_TASK GOAL_
Copy the records below word for word, from the line containing "This screenshot has height=482, width=857." through the line containing "Action: [247, 89]", both lines included.

[START PROVIDED DATA]

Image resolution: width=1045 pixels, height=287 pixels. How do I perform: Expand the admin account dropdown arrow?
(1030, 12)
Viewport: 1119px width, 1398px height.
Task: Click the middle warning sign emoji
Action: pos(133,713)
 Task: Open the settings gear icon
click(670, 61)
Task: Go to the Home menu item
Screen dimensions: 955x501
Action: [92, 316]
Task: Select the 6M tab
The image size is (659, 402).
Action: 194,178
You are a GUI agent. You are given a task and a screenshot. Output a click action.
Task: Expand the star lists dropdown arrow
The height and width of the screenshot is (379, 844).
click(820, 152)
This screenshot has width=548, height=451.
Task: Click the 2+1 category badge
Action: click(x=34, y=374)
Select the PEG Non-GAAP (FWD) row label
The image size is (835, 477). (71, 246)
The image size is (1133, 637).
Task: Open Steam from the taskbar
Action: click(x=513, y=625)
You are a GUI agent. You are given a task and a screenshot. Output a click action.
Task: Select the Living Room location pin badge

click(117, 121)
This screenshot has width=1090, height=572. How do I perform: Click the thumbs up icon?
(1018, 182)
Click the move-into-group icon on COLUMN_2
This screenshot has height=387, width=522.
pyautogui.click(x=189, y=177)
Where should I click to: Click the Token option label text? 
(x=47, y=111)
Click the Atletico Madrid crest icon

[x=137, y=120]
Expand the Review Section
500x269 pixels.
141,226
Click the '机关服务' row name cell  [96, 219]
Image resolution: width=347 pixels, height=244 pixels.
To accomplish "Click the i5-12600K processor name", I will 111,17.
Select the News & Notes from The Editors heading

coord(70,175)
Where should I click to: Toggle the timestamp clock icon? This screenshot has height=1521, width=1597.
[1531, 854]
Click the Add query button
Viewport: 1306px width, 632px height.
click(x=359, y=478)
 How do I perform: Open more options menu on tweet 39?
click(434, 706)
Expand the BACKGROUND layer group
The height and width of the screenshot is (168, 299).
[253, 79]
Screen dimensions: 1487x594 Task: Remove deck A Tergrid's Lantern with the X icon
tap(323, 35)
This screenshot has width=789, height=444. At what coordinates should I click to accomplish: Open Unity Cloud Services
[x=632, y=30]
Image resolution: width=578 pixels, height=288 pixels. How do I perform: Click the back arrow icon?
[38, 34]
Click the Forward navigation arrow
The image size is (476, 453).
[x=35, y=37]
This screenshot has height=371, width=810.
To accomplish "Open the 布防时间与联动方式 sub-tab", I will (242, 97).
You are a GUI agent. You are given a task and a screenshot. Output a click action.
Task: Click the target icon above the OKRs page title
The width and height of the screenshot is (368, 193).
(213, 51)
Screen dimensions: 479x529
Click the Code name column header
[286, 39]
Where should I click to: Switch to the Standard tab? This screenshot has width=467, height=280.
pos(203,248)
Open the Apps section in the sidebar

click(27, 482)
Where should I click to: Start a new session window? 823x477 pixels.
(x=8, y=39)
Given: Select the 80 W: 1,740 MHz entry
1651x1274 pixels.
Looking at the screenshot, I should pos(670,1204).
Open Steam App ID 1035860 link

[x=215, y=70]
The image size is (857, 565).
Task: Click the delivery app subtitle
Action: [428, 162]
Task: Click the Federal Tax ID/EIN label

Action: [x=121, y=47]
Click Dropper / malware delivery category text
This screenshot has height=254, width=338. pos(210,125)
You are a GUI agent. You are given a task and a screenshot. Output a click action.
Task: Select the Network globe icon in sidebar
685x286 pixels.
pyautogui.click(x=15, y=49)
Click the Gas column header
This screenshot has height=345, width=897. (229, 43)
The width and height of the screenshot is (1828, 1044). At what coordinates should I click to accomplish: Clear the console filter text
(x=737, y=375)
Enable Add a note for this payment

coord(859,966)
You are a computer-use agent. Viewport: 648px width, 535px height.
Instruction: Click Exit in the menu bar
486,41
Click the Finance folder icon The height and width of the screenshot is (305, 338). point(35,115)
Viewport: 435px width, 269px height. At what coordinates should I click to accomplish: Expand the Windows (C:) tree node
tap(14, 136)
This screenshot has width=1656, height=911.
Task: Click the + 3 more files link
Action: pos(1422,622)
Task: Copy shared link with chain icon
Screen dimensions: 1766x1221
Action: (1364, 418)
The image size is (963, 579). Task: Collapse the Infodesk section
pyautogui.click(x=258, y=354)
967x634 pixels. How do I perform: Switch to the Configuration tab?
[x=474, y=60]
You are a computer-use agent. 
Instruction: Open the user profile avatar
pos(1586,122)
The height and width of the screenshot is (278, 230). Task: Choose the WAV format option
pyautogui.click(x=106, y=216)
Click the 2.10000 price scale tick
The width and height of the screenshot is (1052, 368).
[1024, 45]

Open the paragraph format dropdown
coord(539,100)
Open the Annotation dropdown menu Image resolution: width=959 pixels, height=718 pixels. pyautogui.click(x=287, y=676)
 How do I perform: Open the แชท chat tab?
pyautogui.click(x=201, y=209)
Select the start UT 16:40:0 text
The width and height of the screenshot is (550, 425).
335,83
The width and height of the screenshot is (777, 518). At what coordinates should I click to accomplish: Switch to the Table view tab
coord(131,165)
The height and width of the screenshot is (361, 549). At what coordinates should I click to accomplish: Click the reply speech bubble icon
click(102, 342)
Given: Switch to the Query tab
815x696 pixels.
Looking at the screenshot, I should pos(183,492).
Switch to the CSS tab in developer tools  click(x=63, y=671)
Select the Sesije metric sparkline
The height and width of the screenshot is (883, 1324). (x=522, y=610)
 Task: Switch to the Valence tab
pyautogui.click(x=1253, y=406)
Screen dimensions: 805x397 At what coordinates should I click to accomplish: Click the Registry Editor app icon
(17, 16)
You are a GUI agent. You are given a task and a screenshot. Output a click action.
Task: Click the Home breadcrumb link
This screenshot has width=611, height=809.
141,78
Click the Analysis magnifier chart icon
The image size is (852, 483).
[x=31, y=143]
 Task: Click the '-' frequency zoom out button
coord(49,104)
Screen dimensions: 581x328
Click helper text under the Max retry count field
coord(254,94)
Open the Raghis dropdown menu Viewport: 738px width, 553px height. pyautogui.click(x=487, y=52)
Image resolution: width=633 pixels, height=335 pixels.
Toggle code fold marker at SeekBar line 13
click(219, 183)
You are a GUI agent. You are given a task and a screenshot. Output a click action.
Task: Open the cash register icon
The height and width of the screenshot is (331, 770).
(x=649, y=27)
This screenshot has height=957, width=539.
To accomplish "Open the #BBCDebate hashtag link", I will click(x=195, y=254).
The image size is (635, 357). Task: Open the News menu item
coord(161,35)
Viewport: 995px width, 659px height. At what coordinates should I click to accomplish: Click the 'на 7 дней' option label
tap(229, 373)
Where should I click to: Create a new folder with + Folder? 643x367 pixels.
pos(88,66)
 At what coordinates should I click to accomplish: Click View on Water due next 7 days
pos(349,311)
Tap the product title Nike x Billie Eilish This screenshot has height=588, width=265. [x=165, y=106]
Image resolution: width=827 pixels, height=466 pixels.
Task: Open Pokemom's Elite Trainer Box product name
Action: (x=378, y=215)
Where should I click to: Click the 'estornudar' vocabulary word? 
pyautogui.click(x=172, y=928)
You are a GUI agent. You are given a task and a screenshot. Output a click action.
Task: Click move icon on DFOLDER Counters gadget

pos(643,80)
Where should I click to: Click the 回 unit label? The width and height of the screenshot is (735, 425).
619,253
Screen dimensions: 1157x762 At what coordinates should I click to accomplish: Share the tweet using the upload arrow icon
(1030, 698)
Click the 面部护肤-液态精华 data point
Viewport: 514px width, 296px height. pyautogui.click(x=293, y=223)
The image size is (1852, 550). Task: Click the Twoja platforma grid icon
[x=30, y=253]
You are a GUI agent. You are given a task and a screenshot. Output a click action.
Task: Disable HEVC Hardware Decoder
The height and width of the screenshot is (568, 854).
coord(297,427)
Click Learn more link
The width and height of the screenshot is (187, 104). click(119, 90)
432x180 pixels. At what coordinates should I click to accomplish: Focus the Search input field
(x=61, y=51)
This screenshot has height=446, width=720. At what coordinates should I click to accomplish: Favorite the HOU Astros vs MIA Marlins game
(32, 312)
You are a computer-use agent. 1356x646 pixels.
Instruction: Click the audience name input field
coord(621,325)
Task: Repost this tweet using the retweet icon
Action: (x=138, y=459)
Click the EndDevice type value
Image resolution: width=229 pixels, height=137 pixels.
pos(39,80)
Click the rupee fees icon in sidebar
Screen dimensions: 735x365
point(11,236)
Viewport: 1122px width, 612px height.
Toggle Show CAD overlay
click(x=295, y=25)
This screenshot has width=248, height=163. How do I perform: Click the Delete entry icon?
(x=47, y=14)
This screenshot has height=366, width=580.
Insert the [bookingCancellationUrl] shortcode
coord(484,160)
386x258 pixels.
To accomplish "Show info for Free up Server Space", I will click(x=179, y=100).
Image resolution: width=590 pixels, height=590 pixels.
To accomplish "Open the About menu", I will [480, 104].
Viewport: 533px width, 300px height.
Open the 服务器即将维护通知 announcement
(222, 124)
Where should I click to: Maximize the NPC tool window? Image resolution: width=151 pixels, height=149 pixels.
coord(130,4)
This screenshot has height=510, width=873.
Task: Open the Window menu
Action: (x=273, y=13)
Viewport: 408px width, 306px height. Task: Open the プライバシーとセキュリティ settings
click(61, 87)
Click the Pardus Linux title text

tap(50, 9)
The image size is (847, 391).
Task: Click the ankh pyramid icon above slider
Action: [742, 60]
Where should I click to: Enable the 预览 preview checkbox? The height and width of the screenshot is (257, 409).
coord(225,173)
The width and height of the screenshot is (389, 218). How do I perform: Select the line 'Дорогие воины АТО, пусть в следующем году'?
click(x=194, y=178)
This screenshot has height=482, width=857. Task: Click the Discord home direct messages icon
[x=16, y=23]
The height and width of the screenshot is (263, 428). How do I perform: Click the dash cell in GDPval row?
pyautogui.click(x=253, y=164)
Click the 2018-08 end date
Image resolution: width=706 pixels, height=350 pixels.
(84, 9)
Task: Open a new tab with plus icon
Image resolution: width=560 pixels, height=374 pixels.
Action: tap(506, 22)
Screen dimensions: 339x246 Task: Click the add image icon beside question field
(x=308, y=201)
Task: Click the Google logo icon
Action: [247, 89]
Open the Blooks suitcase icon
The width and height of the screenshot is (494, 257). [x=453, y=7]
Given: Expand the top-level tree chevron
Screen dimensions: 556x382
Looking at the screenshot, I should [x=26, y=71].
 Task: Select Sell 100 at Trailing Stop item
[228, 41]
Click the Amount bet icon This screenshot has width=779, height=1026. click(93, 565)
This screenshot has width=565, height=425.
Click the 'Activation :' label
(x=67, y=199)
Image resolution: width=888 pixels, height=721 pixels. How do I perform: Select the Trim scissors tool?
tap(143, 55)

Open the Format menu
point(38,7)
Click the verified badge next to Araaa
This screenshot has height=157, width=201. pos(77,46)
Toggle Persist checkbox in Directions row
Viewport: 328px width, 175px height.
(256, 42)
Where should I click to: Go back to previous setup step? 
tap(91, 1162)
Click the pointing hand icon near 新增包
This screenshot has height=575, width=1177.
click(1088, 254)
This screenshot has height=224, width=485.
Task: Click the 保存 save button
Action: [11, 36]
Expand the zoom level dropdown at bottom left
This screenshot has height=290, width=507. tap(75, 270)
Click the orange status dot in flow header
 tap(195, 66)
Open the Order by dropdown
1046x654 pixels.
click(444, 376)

[END PROVIDED DATA]

_WRITTEN ANSWER_
This screenshot has height=482, width=857. Task: Click the Discord home direct messages icon
[x=16, y=23]
The height and width of the screenshot is (263, 428). How do I perform: Click the dash cell in GDPval row?
pyautogui.click(x=253, y=164)
Click the 2018-08 end date
Image resolution: width=706 pixels, height=350 pixels.
(84, 9)
Task: Open a new tab with plus icon
Image resolution: width=560 pixels, height=374 pixels.
Action: tap(506, 22)
Screen dimensions: 339x246 Task: Click the add image icon beside question field
(x=308, y=201)
Task: Click the Google logo icon
Action: [247, 89]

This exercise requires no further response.